WHAT TO PRODUCE: Copy exactly, please, each line of the data below until the line that contains "Task: Select the fifth" has been copied, beginning at the top.

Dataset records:
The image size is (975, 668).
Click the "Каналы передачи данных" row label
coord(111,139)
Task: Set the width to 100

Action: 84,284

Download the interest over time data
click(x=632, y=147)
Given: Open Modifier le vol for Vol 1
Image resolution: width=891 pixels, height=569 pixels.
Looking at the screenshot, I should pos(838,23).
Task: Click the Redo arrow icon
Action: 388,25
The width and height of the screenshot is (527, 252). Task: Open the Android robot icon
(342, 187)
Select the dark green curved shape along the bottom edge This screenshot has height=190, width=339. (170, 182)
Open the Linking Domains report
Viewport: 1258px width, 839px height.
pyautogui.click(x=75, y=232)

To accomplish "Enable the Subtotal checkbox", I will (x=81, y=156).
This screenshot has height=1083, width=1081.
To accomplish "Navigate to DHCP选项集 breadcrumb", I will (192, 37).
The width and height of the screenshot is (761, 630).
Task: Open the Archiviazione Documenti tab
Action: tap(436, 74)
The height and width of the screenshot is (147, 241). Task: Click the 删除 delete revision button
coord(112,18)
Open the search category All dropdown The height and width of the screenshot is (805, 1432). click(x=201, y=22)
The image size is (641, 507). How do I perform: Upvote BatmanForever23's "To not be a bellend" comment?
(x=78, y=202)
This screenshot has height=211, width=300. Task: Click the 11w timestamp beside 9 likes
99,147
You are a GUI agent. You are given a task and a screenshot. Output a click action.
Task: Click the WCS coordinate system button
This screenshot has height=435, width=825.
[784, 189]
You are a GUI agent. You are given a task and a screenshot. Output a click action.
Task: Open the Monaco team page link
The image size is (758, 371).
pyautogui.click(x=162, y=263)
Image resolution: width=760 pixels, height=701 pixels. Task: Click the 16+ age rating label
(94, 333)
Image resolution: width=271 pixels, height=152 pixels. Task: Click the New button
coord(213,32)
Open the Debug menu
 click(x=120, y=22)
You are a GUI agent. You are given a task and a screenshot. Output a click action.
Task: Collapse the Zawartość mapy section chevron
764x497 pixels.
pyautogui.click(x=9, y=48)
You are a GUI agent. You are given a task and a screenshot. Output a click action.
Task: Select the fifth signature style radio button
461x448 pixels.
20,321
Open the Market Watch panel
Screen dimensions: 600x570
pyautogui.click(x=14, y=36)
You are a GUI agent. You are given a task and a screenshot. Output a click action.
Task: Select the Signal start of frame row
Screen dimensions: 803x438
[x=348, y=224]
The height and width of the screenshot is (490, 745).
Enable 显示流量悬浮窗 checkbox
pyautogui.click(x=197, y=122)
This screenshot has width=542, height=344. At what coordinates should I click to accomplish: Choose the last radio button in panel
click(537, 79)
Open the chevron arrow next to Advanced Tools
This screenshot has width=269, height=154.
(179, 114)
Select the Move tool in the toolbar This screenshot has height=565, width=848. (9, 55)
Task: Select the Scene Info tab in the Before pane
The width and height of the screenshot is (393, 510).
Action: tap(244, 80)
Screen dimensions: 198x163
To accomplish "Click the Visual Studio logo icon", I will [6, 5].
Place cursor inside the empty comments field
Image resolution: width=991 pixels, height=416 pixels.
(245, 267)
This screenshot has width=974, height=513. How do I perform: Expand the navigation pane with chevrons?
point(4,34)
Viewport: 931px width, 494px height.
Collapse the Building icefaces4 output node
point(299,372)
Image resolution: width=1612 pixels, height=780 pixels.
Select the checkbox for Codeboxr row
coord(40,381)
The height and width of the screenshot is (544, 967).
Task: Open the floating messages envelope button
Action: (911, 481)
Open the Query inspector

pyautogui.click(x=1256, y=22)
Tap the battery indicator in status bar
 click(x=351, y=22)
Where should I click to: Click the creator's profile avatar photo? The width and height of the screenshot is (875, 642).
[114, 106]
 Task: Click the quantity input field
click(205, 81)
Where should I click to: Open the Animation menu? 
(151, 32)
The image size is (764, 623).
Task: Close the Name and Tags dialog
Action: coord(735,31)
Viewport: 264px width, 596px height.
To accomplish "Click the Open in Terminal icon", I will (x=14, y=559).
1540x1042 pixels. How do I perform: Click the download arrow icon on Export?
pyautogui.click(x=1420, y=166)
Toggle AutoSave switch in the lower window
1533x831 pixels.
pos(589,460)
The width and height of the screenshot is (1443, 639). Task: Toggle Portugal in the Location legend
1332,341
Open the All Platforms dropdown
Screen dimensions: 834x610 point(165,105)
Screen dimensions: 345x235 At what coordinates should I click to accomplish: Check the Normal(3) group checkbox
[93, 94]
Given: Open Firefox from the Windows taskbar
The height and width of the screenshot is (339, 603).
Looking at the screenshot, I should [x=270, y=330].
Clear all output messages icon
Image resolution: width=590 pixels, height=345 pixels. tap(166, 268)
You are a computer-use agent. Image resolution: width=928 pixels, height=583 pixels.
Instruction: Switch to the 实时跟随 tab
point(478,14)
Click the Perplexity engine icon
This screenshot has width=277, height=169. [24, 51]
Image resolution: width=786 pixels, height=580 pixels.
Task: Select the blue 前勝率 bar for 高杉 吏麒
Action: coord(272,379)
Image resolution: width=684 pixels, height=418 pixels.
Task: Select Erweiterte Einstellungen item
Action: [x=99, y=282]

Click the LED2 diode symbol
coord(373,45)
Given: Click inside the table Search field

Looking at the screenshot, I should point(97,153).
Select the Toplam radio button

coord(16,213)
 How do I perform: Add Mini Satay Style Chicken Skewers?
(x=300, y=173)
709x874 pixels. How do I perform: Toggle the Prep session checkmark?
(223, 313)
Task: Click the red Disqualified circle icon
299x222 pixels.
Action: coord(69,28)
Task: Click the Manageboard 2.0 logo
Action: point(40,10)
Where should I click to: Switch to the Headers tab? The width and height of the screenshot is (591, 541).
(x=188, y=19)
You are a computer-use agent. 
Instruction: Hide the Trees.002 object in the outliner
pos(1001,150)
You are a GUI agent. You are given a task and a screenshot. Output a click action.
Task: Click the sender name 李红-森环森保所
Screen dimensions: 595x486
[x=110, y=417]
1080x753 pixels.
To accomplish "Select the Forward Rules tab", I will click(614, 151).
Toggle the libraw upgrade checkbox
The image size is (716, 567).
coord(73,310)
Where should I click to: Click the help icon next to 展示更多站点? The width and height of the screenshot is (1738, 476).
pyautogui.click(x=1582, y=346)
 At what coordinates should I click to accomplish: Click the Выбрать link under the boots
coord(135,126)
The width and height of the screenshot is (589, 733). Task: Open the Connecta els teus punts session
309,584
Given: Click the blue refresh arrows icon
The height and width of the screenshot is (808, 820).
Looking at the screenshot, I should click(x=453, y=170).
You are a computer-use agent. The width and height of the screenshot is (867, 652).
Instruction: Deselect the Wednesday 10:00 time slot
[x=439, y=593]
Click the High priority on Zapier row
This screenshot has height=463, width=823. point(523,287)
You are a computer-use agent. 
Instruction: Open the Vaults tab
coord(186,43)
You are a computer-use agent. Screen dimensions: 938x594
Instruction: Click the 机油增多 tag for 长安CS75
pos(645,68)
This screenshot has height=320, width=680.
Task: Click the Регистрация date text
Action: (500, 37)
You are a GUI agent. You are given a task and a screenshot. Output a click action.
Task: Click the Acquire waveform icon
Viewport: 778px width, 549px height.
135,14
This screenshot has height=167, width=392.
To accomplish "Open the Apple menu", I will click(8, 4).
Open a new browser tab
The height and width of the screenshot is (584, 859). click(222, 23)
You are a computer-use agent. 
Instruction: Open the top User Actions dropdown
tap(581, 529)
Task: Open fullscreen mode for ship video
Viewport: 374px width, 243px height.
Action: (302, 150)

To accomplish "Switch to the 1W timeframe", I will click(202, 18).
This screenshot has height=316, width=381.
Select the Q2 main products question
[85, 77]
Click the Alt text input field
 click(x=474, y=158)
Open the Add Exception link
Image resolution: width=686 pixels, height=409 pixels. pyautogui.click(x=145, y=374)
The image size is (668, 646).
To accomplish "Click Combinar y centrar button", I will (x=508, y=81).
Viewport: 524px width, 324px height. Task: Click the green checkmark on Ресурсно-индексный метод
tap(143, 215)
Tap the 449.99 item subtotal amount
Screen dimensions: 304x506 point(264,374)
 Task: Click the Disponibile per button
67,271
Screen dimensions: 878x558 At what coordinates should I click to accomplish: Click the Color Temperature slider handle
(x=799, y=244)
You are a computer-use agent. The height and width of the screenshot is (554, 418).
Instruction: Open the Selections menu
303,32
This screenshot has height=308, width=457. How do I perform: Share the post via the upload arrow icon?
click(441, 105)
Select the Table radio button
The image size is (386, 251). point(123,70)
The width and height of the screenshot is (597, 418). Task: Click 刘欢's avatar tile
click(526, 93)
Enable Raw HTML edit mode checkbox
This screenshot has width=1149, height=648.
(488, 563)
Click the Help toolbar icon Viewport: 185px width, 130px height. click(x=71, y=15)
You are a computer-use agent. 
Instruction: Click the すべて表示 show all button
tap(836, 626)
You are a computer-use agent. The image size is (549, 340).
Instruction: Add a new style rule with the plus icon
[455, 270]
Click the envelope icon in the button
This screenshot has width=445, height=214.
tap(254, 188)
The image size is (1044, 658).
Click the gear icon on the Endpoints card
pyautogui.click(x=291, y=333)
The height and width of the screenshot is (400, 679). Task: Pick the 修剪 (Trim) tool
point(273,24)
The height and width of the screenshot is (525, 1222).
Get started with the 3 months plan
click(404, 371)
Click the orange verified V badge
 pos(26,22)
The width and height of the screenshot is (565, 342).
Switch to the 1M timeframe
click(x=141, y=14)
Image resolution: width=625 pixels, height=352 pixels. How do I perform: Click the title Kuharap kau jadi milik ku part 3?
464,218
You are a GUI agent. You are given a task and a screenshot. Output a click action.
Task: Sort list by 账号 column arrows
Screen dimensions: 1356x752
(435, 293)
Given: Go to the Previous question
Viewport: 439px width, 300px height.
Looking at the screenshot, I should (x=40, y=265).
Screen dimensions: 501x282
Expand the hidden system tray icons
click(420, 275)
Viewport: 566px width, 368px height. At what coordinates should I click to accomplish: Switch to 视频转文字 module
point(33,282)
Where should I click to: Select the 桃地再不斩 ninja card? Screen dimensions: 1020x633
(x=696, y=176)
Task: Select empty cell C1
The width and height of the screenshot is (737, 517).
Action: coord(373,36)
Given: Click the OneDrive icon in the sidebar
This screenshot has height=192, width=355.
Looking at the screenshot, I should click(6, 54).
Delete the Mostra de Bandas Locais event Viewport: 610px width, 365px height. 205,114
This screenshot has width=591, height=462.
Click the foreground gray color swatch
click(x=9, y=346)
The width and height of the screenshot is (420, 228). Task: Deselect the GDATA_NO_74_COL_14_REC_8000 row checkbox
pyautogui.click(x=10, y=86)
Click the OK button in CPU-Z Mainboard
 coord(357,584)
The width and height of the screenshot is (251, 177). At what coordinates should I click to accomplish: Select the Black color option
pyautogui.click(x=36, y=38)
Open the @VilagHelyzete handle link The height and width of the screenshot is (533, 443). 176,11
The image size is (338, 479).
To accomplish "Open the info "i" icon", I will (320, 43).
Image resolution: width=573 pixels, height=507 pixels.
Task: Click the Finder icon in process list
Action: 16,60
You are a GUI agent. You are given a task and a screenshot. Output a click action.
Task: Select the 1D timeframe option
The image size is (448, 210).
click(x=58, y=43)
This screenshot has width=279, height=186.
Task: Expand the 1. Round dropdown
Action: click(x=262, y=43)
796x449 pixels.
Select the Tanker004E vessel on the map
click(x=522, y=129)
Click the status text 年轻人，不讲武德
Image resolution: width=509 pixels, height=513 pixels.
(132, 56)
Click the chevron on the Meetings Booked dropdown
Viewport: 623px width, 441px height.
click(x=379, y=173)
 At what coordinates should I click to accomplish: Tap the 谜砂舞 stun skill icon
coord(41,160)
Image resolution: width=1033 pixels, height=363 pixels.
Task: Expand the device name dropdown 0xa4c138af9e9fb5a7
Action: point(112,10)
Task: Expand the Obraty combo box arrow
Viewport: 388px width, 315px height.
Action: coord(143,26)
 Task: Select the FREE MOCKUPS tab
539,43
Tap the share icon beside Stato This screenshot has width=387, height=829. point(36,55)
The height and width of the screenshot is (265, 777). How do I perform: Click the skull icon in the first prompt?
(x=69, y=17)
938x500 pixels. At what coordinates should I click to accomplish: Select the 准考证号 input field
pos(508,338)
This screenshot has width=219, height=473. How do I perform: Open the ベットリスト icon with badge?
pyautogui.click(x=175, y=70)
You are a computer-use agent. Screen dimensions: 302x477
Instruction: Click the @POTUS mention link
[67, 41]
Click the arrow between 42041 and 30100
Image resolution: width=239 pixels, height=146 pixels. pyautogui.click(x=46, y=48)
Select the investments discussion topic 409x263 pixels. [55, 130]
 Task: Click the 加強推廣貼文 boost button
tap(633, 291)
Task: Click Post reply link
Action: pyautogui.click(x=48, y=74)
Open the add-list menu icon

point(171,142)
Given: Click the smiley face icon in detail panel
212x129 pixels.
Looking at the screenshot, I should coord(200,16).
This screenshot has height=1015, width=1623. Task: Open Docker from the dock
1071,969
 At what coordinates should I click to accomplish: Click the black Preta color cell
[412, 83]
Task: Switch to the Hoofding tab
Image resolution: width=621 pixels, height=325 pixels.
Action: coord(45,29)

EXERCISE RESPONSE:
The image size is (975, 668).
Click the "Каналы передачи данных" row label
coord(111,139)
Task: Set the width to 100

Action: 84,284

Download the interest over time data
click(x=632, y=147)
Given: Open Modifier le vol for Vol 1
Image resolution: width=891 pixels, height=569 pixels.
Looking at the screenshot, I should pos(838,23).
Task: Click the Redo arrow icon
Action: 388,25
The width and height of the screenshot is (527, 252). Task: Open the Android robot icon
(342, 187)
Select the dark green curved shape along the bottom edge This screenshot has height=190, width=339. (170, 182)
Open the Linking Domains report
Viewport: 1258px width, 839px height.
pyautogui.click(x=75, y=232)

To accomplish "Enable the Subtotal checkbox", I will (x=81, y=156).
This screenshot has height=1083, width=1081.
To accomplish "Navigate to DHCP选项集 breadcrumb", I will (192, 37).
The width and height of the screenshot is (761, 630).
Task: Open the Archiviazione Documenti tab
Action: tap(436, 74)
The height and width of the screenshot is (147, 241). Task: Click the 删除 delete revision button
coord(112,18)
Open the search category All dropdown The height and width of the screenshot is (805, 1432). click(x=201, y=22)
The image size is (641, 507). How do I perform: Upvote BatmanForever23's "To not be a bellend" comment?
(x=78, y=202)
This screenshot has height=211, width=300. Task: Click the 11w timestamp beside 9 likes
99,147
You are a GUI agent. You are given a task and a screenshot. Output a click action.
Task: Click the WCS coordinate system button
This screenshot has height=435, width=825.
[784, 189]
You are a GUI agent. You are given a task and a screenshot. Output a click action.
Task: Open the Monaco team page link
The image size is (758, 371).
pyautogui.click(x=162, y=263)
Image resolution: width=760 pixels, height=701 pixels. Task: Click the 16+ age rating label
(94, 333)
Image resolution: width=271 pixels, height=152 pixels. Task: Click the New button
coord(213,32)
Open the Debug menu
 click(x=120, y=22)
You are a GUI agent. You are given a task and a screenshot. Output a click action.
Task: Collapse the Zawartość mapy section chevron
764x497 pixels.
pyautogui.click(x=9, y=48)
You are a GUI agent. You are given a task and a screenshot. Output a click action.
Task: Select the fifth signature style radio button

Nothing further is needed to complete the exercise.